A recent Kansas City Fed survey found that the oil price needed to drill large volumes of oil would average $84 a barrel, compared with $74 a barrel today.

JPMorgan predicts that U.S. oil prices will fall to $64 a barrel by the end of this year and shale activity will “crawl” in 2026.

“If prices are anemic, you can remove all the red tape you want,” said Hassan Eltorie, director of corporate and trading research at S&P Global Commodities Insights.

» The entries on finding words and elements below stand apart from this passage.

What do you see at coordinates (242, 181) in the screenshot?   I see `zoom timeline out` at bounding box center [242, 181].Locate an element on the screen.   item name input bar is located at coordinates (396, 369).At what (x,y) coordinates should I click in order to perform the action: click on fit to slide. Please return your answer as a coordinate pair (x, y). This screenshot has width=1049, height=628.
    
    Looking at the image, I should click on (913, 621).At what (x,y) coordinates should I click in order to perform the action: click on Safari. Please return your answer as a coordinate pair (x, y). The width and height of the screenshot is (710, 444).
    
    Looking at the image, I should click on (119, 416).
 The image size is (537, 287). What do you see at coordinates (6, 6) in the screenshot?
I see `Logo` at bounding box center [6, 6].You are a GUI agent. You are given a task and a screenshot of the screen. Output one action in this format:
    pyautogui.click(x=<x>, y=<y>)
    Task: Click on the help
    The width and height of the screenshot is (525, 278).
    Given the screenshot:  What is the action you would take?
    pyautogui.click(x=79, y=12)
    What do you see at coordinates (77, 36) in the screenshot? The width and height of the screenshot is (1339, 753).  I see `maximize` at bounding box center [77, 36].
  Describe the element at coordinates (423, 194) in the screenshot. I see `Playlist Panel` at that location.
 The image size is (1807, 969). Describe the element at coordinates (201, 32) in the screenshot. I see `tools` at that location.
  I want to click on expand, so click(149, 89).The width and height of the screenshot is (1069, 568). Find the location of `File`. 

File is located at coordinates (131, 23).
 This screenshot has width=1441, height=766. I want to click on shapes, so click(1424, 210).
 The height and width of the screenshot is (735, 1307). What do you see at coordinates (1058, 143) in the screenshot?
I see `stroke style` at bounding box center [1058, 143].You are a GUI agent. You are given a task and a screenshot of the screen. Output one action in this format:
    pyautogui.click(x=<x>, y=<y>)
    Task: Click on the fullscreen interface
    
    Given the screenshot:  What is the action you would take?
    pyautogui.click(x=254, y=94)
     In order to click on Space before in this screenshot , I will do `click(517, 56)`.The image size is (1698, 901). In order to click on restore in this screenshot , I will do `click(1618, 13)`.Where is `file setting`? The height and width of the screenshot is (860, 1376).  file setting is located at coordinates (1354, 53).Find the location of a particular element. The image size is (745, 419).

Line chart of million barrels per day shows U.S. oil production growth expected to flatten in 2026

Chevron, the second-largest U.S. oil producer and a huge shale investor, plans to cut spending this year for the first time since the pandemic oil crash, budgeting $14.5 billion through 2025 to $15.5 billion, low That compares to $16.5 billion from $15.5 billion last year. ExxonMobil, by contrast, will raise its capital expenditures over the next few years.

Conocophillips expects to lower spending by $500 million compared with last year, and Occidental Petroleum and EOG Resources will keep activity levels about flat – decisions designed to please Wall Street.

“Shareholders of these energy stocks . . . if you do more [capital spending] They will scream bloody murder and sell your stock if they allow it.